When I was brought on board, not long after flying back to Montreal from the 2009 GDC, Splinter Cell: Conviction was less than a year from shipping. We had just received a mandate from the Ubisoft head office in Paris to integrate two-player co-op, building on the core mechanics that were already being developed for single-player. You could say it was a pressure-cooker situation. We knew we needed to pick our battles, but we didn’t want to deliver a co-op game that would degenerate into “double solo” play.
We started thinking a lot about what made players choose to work together, and we specifically looked for ways in which cooperation could actively help players to be more stealthy. One of the big lessons we learned from looking at a variety of co-op games and our own early builds was that players are naturally predisposed to enjoy any game that gives them the tools to interact with their friends/teammates with any level of depth. In fact, players become surprisingly forgiving of the kinds of flaws that they would fixate on in a single-player experience.
Splinter Cell: Conviction
That said, some modes of cooperation were clearly more compelling than others, and even though we didn’t get to fully employ that knowledge on Conviction (ultimately, we had to ship), the design team was able to codify some important principles, backed by observations from hundreds of hours of playtests.
The big, seemingly obvious lesson is that if you want players to work together, your game needs to deliver dynamics that favour cooperation. Note that I say 'favour,' not 'force'. In other words, the way the game’s mechanics – its rules – respond to the actions of players in the middle of gameplay needs to offer deeper rewards to those who combine their efforts in an intentional way, than it does to players that are just doing their own thing. Elementary, right?
Well, sure. But we can look at a lot of games, titles that are loved for their co-op, and see that many of them aren’t built that way. And to be fair, adapting cooperative modes into games that have been designed primarily as single-player isn’t trivial. The process tends to yield ugly edge-cases under every rock the designers flip over. Never mind all the complexities of making the game work online, in split-screen, etc.My goal in presenting this year is to break down some of the specific methods for promoting player cooperation. What I’ll show is that all the solutions run the gamut from the entirely prescriptive – in which players don’t have any choice but to act in tandem – to the highly emergent – in which players are in charge of negotiating with each other, when and how they’ll combine their efforts. It becomes apparent fairly quickly that meaningful cooperation depends on players having a shared set of goals, and on developing their own plans of action that uses their understanding of the game’s systems.
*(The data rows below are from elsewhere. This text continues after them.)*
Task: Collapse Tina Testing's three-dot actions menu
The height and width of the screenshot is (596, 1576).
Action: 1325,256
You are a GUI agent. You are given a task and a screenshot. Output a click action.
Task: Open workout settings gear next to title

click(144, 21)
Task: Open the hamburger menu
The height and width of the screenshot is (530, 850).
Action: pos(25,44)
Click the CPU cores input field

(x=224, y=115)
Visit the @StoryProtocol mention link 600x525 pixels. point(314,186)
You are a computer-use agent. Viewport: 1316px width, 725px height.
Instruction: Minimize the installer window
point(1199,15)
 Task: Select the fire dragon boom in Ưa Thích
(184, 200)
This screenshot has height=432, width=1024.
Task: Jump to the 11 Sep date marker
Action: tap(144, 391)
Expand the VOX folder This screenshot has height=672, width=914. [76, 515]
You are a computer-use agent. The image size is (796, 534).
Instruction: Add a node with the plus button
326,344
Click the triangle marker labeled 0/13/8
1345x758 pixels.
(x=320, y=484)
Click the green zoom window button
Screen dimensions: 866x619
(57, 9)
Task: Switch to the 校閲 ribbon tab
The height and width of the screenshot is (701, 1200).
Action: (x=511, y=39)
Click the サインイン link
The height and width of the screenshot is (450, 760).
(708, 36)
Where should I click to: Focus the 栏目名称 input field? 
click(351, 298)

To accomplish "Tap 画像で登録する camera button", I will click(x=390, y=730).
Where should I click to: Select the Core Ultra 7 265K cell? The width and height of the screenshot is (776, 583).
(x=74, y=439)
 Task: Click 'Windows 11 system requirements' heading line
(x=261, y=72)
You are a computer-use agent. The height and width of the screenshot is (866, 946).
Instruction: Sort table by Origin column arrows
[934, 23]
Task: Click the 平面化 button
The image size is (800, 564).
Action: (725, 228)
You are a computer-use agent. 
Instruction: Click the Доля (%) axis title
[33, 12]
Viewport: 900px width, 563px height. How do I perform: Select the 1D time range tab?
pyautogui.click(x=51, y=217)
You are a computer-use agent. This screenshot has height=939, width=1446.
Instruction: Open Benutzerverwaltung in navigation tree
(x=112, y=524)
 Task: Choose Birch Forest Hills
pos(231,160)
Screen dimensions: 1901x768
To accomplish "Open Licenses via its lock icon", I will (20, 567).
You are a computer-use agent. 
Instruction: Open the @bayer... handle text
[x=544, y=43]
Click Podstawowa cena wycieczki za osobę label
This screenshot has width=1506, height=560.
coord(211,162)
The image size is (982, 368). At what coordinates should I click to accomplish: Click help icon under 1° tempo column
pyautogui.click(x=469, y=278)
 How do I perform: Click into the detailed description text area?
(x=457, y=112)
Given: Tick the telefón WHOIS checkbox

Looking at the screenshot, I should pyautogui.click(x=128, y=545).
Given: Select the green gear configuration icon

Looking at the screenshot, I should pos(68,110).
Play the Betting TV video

The more voluntary and intentional we can make that, the more invested players become in each other’s success.
Some cooperative dynamics will be immediately familiar to players: Anyone who has been abruptly teleported forward because a team-mate hit the next checkpoint, or needed to wait for their friend to arrive to help them move an obstacle intuitively understands what tethering and gating is, and knows that it’s jarring.
Splinter Cell: Conviction
Other dynamics are subtle, and require careful tuning to avoid exploits, but done properly they can deliver a more rewarding game experience. Co-op games can afford to offer a greater breadth of gameplay actions than single-player games, and can support more of those actions at the same time because players are actually very good at dividing up roles and responsibilities between them – as long as they are meaningful actions and not mindless chores.
I’m going to review seven main cooperative dynamics – ones that are applicable to a lot of games across many genres – giving examples of titles that showcase the strengths and weaknesses of each approach. And in the interests of being fair and balanced, I’ll attempt to show in each case whether Conviction co-op either succeeded or failed in applying the lesson.
The industry is undergoing a tidal shift away from games that are isolated experiences to games that are platforms for collective action, whether in the form of traditional co-op or as communities for asynchronous player collaboration. A lot of us are having to recalibrate our understanding of how mainstream gamers want to play and share. If this session encourages a few of my colleagues to expand their design vocabularies, then I’m happy to help.